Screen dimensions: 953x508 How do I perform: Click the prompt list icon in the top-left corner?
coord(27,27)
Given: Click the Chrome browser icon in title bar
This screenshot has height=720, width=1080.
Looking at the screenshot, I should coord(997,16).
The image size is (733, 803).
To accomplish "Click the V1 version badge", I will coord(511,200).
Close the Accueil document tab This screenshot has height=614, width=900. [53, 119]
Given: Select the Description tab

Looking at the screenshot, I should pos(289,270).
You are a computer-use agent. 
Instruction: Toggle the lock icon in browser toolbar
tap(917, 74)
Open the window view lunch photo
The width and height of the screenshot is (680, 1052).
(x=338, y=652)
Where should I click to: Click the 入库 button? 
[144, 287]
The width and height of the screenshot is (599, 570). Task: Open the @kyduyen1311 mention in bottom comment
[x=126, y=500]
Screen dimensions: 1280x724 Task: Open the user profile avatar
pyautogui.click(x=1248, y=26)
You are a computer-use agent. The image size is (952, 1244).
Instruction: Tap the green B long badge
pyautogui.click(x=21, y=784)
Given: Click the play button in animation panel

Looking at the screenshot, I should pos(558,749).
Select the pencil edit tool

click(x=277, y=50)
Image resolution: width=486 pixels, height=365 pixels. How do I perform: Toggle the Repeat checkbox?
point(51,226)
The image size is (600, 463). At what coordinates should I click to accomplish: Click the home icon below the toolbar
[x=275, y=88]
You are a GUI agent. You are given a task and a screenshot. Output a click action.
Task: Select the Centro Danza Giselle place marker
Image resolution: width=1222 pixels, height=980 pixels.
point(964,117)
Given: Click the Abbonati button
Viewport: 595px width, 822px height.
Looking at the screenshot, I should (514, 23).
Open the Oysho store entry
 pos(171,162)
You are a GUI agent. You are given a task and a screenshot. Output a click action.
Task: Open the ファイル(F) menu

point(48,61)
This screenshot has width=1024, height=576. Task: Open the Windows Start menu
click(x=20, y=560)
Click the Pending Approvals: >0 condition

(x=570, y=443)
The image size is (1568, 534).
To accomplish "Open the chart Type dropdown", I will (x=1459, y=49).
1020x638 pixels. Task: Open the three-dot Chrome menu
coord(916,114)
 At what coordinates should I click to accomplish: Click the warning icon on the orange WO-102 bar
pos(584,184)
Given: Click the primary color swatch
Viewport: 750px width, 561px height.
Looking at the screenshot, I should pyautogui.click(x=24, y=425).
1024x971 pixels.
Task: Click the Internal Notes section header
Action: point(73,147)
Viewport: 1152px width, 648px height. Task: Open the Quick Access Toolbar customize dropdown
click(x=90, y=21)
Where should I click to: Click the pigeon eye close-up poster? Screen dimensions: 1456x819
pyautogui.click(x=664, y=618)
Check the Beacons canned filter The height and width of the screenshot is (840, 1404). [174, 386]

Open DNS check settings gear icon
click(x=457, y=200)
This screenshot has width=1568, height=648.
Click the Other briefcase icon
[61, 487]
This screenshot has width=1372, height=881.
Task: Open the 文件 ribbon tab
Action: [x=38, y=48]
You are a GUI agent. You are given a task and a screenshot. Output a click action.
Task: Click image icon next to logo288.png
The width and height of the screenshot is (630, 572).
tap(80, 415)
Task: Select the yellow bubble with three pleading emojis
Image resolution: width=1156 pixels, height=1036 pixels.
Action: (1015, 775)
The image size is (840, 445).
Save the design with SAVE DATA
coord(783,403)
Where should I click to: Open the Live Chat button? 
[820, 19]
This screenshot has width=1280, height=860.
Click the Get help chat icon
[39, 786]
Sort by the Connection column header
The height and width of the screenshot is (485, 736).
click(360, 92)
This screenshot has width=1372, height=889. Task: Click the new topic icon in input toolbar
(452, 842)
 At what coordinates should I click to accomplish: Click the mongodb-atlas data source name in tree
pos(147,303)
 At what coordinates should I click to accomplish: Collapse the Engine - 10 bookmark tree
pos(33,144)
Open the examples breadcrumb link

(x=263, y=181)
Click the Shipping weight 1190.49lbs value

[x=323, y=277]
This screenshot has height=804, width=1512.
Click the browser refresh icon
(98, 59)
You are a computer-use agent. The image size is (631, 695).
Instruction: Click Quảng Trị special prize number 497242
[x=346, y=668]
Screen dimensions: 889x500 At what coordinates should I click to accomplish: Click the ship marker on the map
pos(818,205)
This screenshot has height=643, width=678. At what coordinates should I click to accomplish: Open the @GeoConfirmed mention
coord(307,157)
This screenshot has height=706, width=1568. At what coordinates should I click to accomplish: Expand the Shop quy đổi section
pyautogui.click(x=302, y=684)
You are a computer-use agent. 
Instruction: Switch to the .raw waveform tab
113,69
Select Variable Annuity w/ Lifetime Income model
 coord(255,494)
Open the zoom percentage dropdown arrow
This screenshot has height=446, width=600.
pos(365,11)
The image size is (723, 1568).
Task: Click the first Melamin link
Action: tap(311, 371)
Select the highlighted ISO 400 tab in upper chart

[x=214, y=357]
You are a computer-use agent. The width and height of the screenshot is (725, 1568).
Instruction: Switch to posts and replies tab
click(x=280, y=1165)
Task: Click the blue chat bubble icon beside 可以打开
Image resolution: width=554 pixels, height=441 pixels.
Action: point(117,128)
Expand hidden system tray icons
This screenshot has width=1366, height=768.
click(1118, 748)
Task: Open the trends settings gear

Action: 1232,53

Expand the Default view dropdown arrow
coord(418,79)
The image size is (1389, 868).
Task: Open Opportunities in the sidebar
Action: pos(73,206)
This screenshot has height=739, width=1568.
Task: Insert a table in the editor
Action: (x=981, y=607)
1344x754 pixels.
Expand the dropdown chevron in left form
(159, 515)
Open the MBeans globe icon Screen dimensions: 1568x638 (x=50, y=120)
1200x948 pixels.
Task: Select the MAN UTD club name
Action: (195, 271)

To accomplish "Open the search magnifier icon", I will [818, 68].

__What to do__.
Make an exact copy of the whole listing, so that no line is lost.

__Response area__.
Screen dimensions: 953x508 How do I perform: Click the prompt list icon in the top-left corner?
coord(27,27)
Given: Click the Chrome browser icon in title bar
This screenshot has height=720, width=1080.
Looking at the screenshot, I should coord(997,16).
The image size is (733, 803).
To accomplish "Click the V1 version badge", I will coord(511,200).
Close the Accueil document tab This screenshot has height=614, width=900. [53, 119]
Given: Select the Description tab

Looking at the screenshot, I should pos(289,270).
You are a computer-use agent. 
Instruction: Toggle the lock icon in browser toolbar
tap(917, 74)
Open the window view lunch photo
The width and height of the screenshot is (680, 1052).
(x=338, y=652)
Where should I click to: Click the 入库 button? 
[144, 287]
The width and height of the screenshot is (599, 570). Task: Open the @kyduyen1311 mention in bottom comment
[x=126, y=500]
Screen dimensions: 1280x724 Task: Open the user profile avatar
pyautogui.click(x=1248, y=26)
You are a computer-use agent. The image size is (952, 1244).
Instruction: Tap the green B long badge
pyautogui.click(x=21, y=784)
Given: Click the play button in animation panel

Looking at the screenshot, I should pos(558,749).
Select the pencil edit tool

click(x=277, y=50)
Image resolution: width=486 pixels, height=365 pixels. How do I perform: Toggle the Repeat checkbox?
point(51,226)
The image size is (600, 463). At what coordinates should I click to accomplish: Click the home icon below the toolbar
[x=275, y=88]
You are a GUI agent. You are given a task and a screenshot. Output a click action.
Task: Select the Centro Danza Giselle place marker
Image resolution: width=1222 pixels, height=980 pixels.
point(964,117)
Given: Click the Abbonati button
Viewport: 595px width, 822px height.
Looking at the screenshot, I should (514, 23).
Open the Oysho store entry
 pos(171,162)
You are a GUI agent. You are given a task and a screenshot. Output a click action.
Task: Open the ファイル(F) menu

point(48,61)
This screenshot has width=1024, height=576. Task: Open the Windows Start menu
click(x=20, y=560)
Click the Pending Approvals: >0 condition

(x=570, y=443)
The image size is (1568, 534).
To accomplish "Open the chart Type dropdown", I will (x=1459, y=49).
1020x638 pixels. Task: Open the three-dot Chrome menu
coord(916,114)
 At what coordinates should I click to accomplish: Click the warning icon on the orange WO-102 bar
pos(584,184)
Given: Click the primary color swatch
Viewport: 750px width, 561px height.
Looking at the screenshot, I should pyautogui.click(x=24, y=425).
1024x971 pixels.
Task: Click the Internal Notes section header
Action: point(73,147)
Viewport: 1152px width, 648px height. Task: Open the Quick Access Toolbar customize dropdown
click(x=90, y=21)
Where should I click to: Click the pigeon eye close-up poster? Screen dimensions: 1456x819
pyautogui.click(x=664, y=618)
Check the Beacons canned filter The height and width of the screenshot is (840, 1404). [174, 386]

Open DNS check settings gear icon
click(x=457, y=200)
This screenshot has width=1568, height=648.
Click the Other briefcase icon
[61, 487]
This screenshot has width=1372, height=881.
Task: Open the 文件 ribbon tab
Action: [x=38, y=48]
You are a GUI agent. You are given a task and a screenshot. Output a click action.
Task: Click image icon next to logo288.png
The width and height of the screenshot is (630, 572).
tap(80, 415)
Task: Select the yellow bubble with three pleading emojis
Image resolution: width=1156 pixels, height=1036 pixels.
Action: (1015, 775)
The image size is (840, 445).
Save the design with SAVE DATA
coord(783,403)
Where should I click to: Open the Live Chat button? 
[820, 19]
This screenshot has width=1280, height=860.
Click the Get help chat icon
[39, 786]
Sort by the Connection column header
The height and width of the screenshot is (485, 736).
click(360, 92)
This screenshot has width=1372, height=889. Task: Click the new topic icon in input toolbar
(452, 842)
 At what coordinates should I click to accomplish: Click the mongodb-atlas data source name in tree
pos(147,303)
 At what coordinates should I click to accomplish: Collapse the Engine - 10 bookmark tree
pos(33,144)
Open the examples breadcrumb link

(x=263, y=181)
Click the Shipping weight 1190.49lbs value

[x=323, y=277]
This screenshot has height=804, width=1512.
Click the browser refresh icon
(98, 59)
You are a computer-use agent. The image size is (631, 695).
Instruction: Click Quảng Trị special prize number 497242
[x=346, y=668]
Screen dimensions: 889x500 At what coordinates should I click to accomplish: Click the ship marker on the map
pos(818,205)
This screenshot has height=643, width=678. At what coordinates should I click to accomplish: Open the @GeoConfirmed mention
coord(307,157)
This screenshot has height=706, width=1568. At what coordinates should I click to accomplish: Expand the Shop quy đổi section
pyautogui.click(x=302, y=684)
You are a computer-use agent. 
Instruction: Switch to the .raw waveform tab
113,69
Select Variable Annuity w/ Lifetime Income model
 coord(255,494)
Open the zoom percentage dropdown arrow
This screenshot has height=446, width=600.
pos(365,11)
The image size is (723, 1568).
Task: Click the first Melamin link
Action: tap(311, 371)
Select the highlighted ISO 400 tab in upper chart

[x=214, y=357]
You are a computer-use agent. The width and height of the screenshot is (725, 1568).
Instruction: Switch to posts and replies tab
click(x=280, y=1165)
Task: Click the blue chat bubble icon beside 可以打开
Image resolution: width=554 pixels, height=441 pixels.
Action: point(117,128)
Expand hidden system tray icons
This screenshot has width=1366, height=768.
click(1118, 748)
Task: Open the trends settings gear

Action: 1232,53

Expand the Default view dropdown arrow
coord(418,79)
The image size is (1389, 868).
Task: Open Opportunities in the sidebar
Action: pos(73,206)
This screenshot has height=739, width=1568.
Task: Insert a table in the editor
Action: (x=981, y=607)
1344x754 pixels.
Expand the dropdown chevron in left form
(159, 515)
Open the MBeans globe icon Screen dimensions: 1568x638 (x=50, y=120)
1200x948 pixels.
Task: Select the MAN UTD club name
Action: (195, 271)

To accomplish "Open the search magnifier icon", I will [818, 68].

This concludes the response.